- _Aim of the task_:
Pull out each line from the rows below that contains the word "accomplish", and copy those lines unchanged. Case matters.

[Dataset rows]
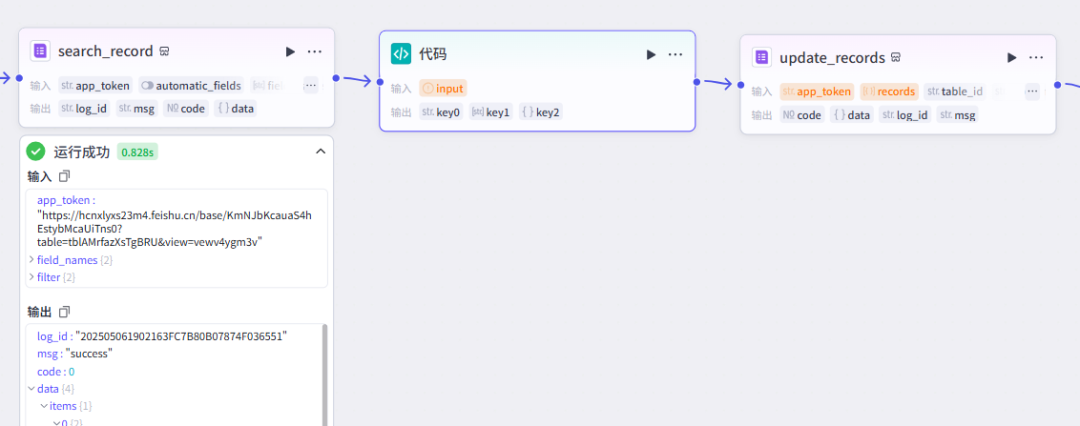Expand the field_names entry
This screenshot has width=1080, height=426.
click(x=31, y=260)
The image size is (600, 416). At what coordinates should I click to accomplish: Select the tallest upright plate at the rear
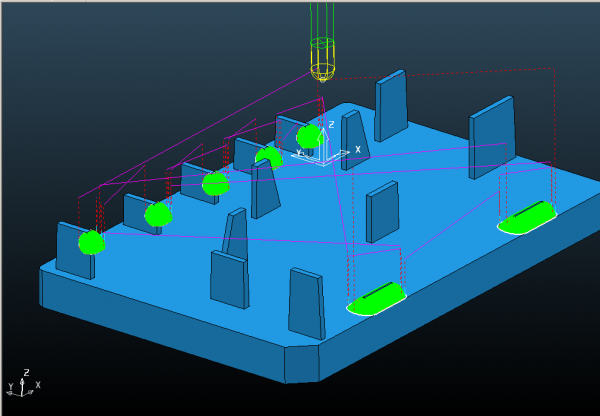tap(391, 105)
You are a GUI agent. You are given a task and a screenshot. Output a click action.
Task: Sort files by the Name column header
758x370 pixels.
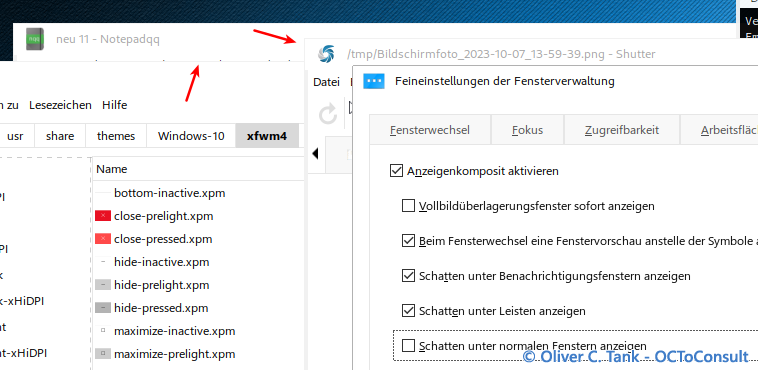click(x=112, y=169)

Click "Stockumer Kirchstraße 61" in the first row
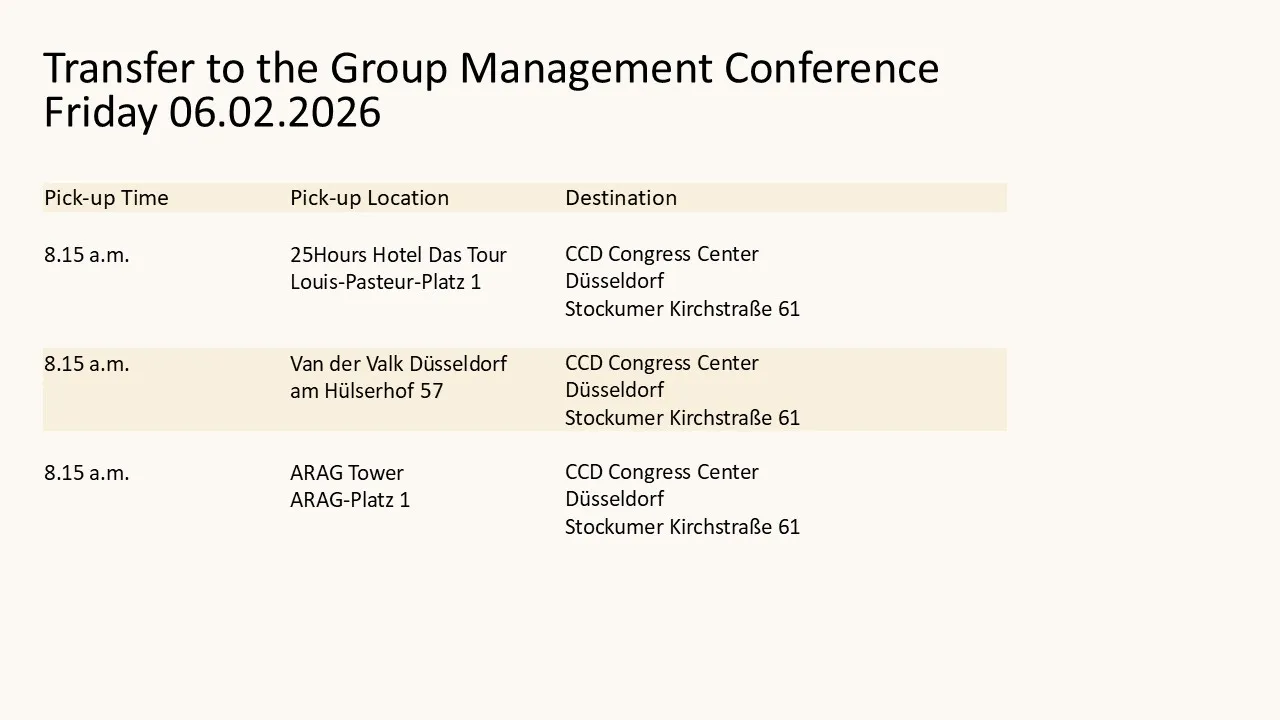pos(682,309)
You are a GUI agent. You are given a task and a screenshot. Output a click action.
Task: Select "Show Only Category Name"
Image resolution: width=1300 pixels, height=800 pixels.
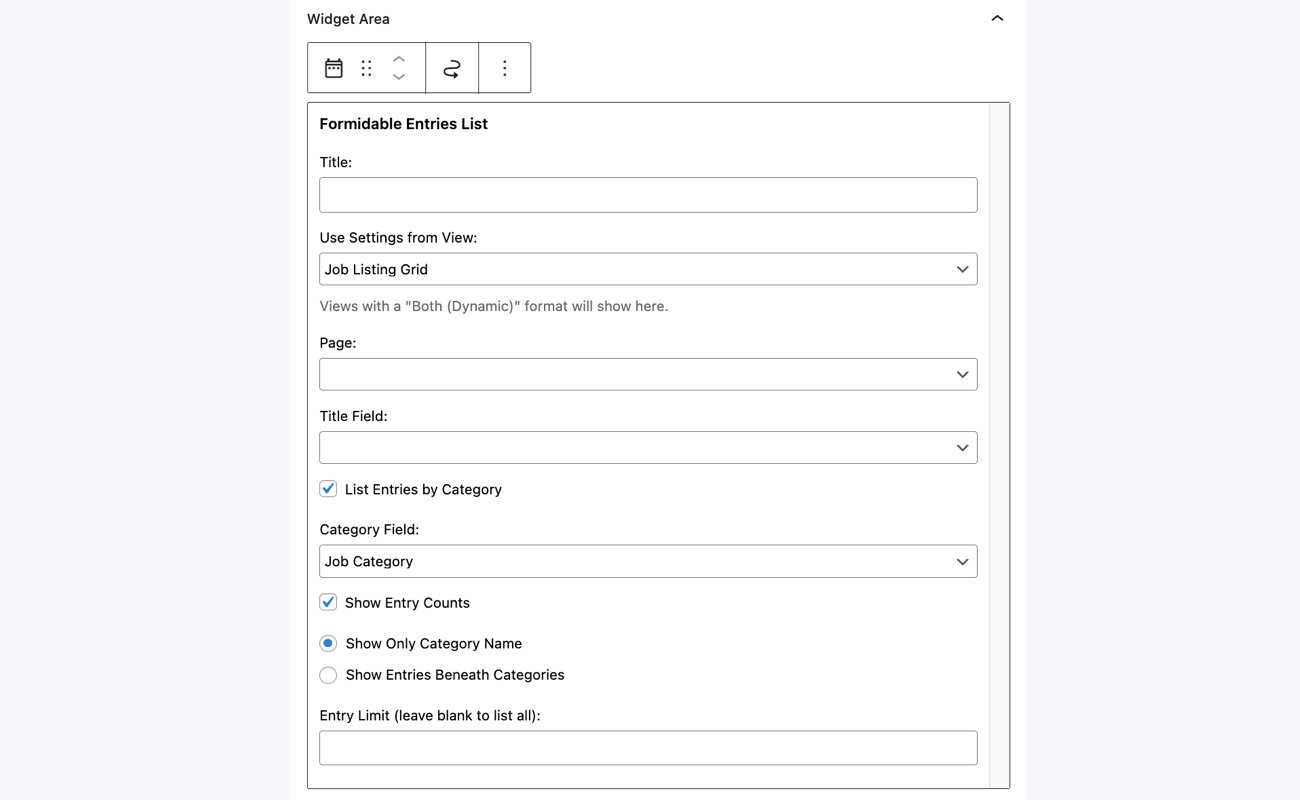tap(328, 643)
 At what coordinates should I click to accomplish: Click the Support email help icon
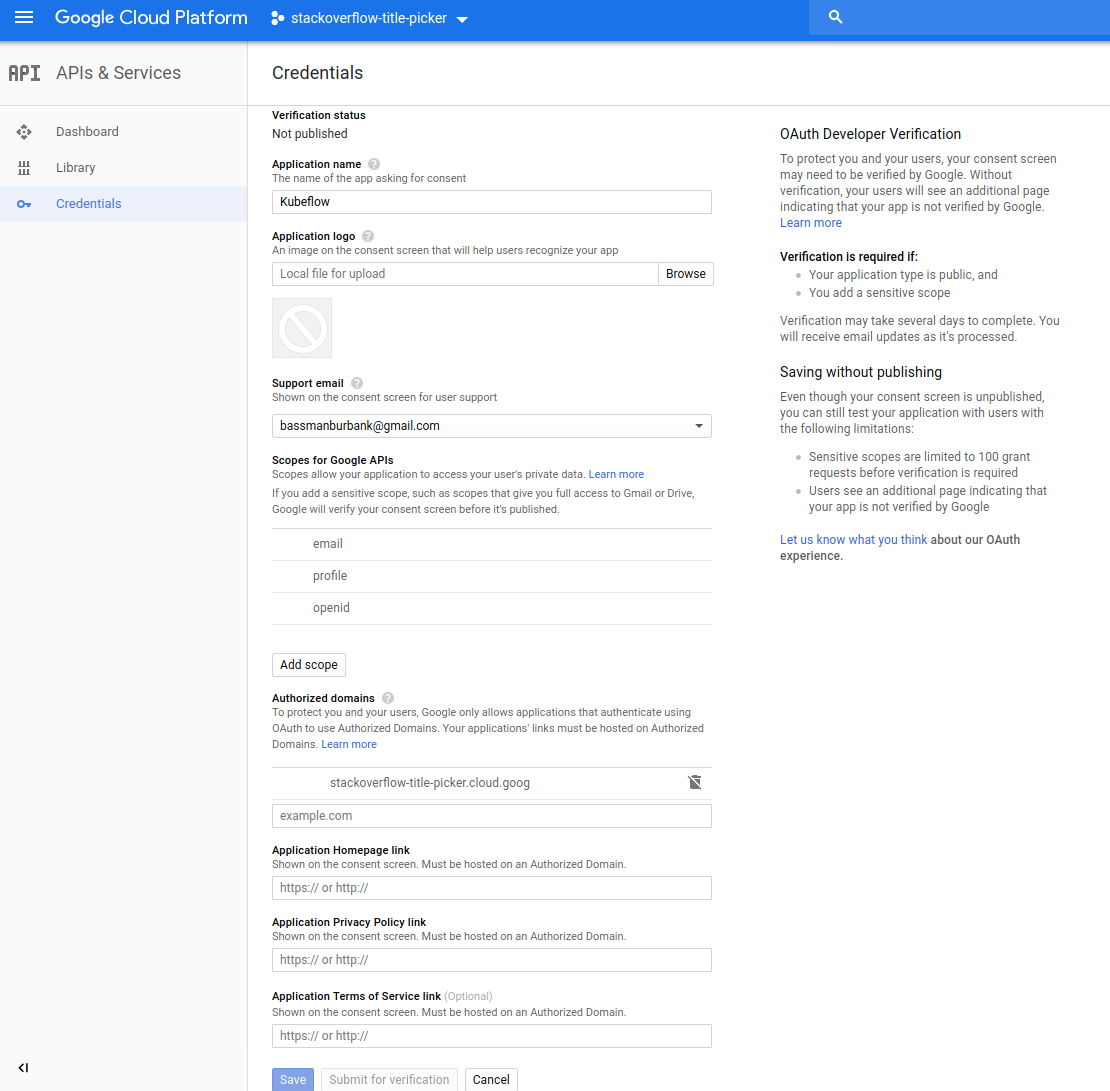click(x=356, y=382)
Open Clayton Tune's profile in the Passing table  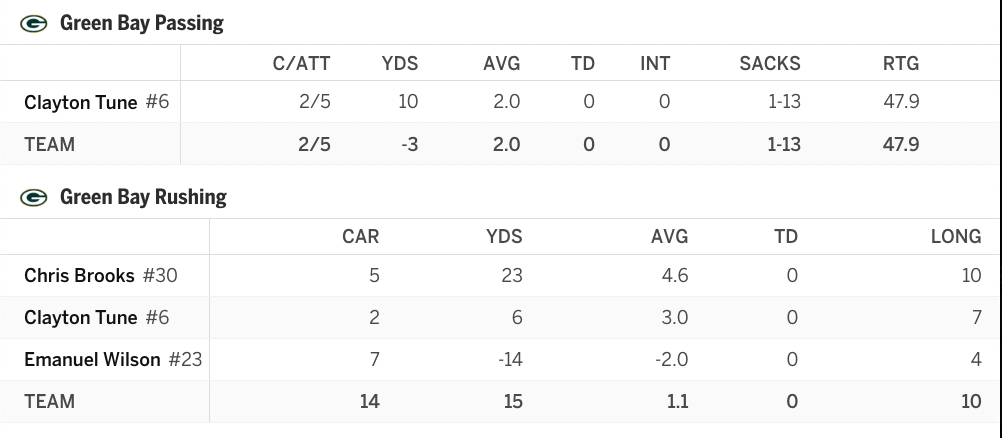coord(81,102)
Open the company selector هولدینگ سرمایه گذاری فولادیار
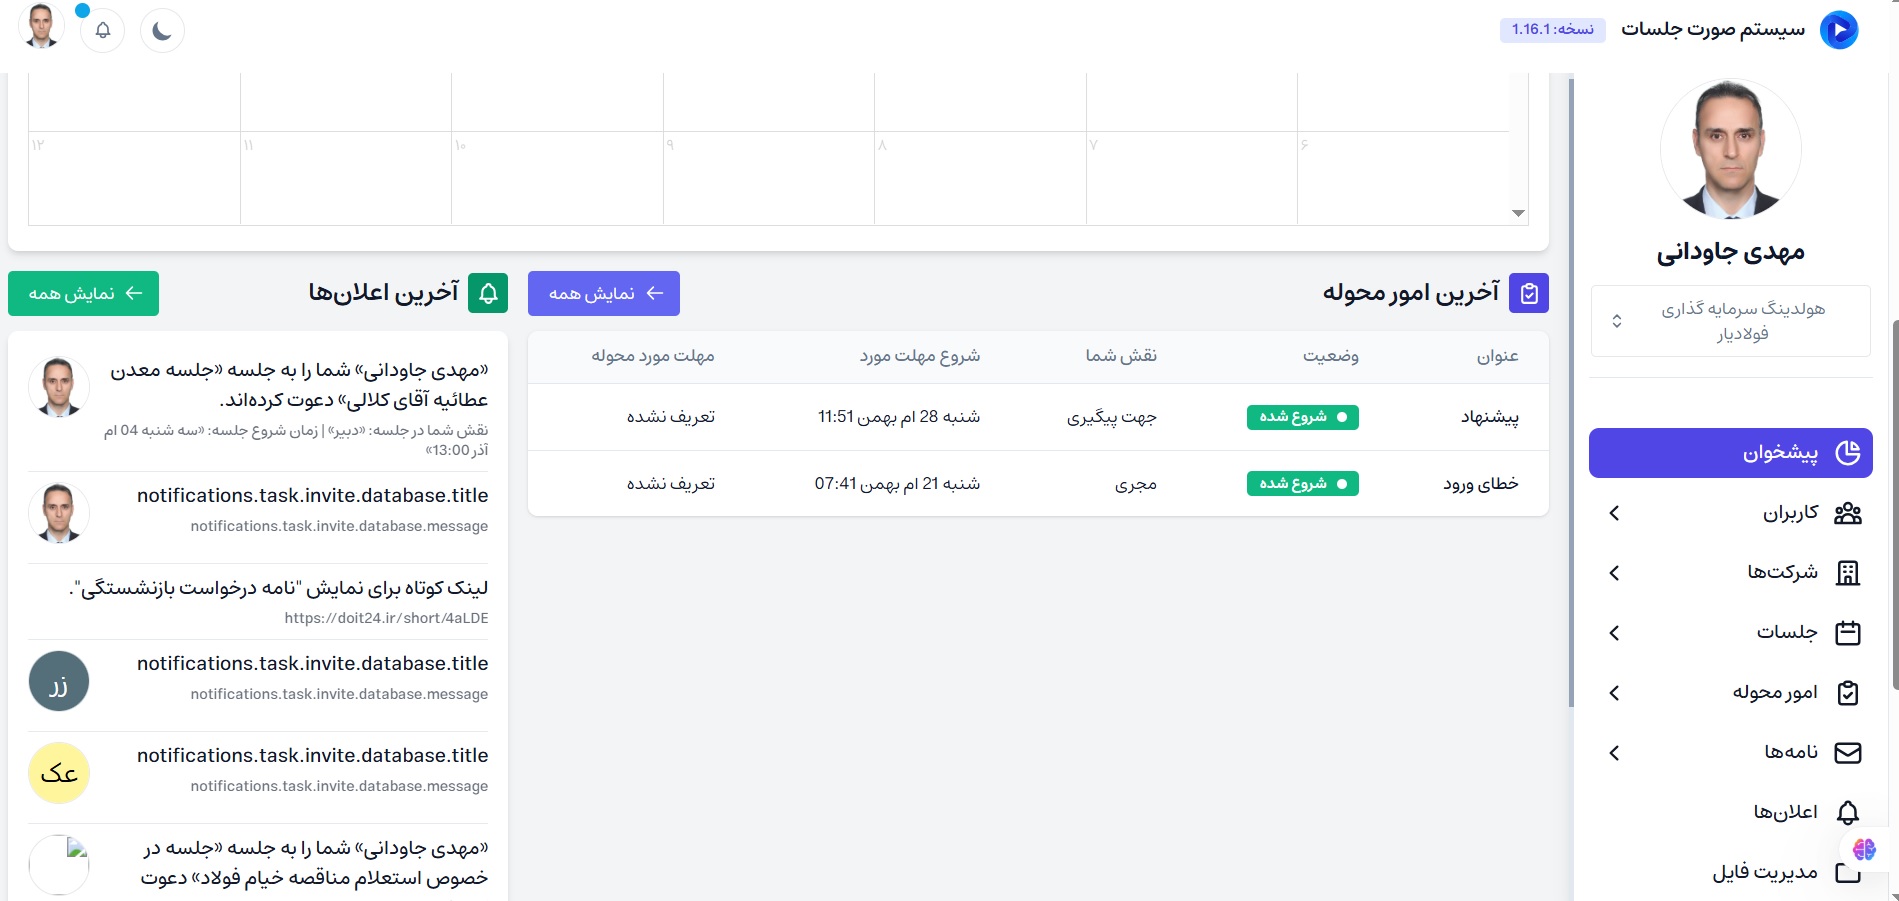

- _Full response_:
The image size is (600, 416). At what coordinates should I click to accomplish: Select the tallest upright plate at the rear
 At what coordinates should I click to accomplish: Click the Support email help icon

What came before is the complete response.